O dönemde, Selçuklular’ın resmi dili de, o coğrafyada yaygın edebiyat dili de Farsçaydı. Mevlana Türkçe de biliyordu ancak eserlerininin bir kısmını Yunanca, Arapça, çoğunu ise Farsça kaleme almıştı.

Mevlana Divan-ı Kebir eserinde kökenleri ile ilgili şöyle demiş:

Her ne kadar Farsça söylesem de aslım Türk’tür. – Mevlana

Şems ile Mevlana

Çoğu düşünüre göre Mevlana’yı Mevlana yapan kişi Şems-i Tebrizi. 1186’da İran’ın Tebriz şehrinde doğan Şems-i Tebrizi, gösterişe, makama önem vermeyen, sürekli seyahat eden, aşk ile Allah’a ulaşılacağı düşüncesi ile ibadetlerini gizli yapan bir din alimi. Sürekli göçebe bir hal içinde şehir şehir gezen Şems’in yolu 1241’de Konya’ya düşmüş ve Mevlana ile tanıştıklarında, sanki yıllardır birbirlerini tanıyormuşcasına yakın olmuşlar. Günlerce süren sohbetler etmeye başlamışlar ve zamanla Şems, Mevlana’nın hocası olmuş.

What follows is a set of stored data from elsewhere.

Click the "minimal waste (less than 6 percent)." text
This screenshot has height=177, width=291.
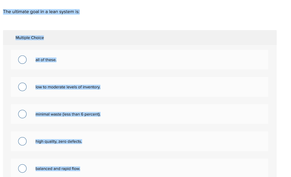click(x=68, y=114)
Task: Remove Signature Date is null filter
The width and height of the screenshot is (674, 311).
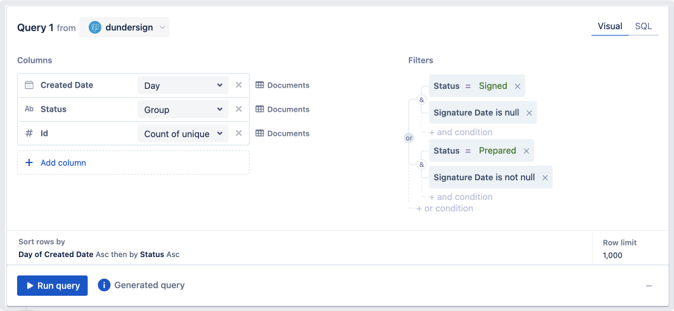Action: tap(529, 113)
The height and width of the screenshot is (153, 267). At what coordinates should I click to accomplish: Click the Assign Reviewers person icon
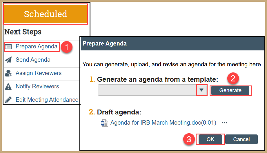click(x=9, y=73)

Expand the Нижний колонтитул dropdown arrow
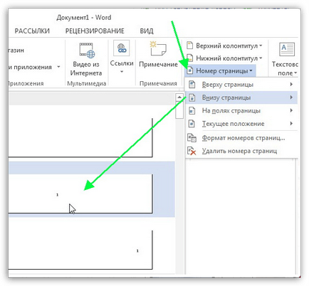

Şems ile Mevlana et ve kemik gibi yakın olduklarından, içinde bulundukları çevreler ilişkilerinden rahatsız olmaya başlamış. Bunun üzerine Şems, Konya’yı sessiz sedasız terk edip Şam’a gitmiş. Mevlana arkasından o kadar üzülmüş ki Şems’in yokluğuna dayanamayıp oğlu Sultan Veled’i Şems’i arayıp bulması için Şam’a göndermiş. Oğlu Şems’i bulmuş ve Mevlana’nın geri dönmesi çağrısını ona iletmiş. Şems de bu çağrıyı yanıtsız bırakmamış ve Konya’ya geri dönmüş.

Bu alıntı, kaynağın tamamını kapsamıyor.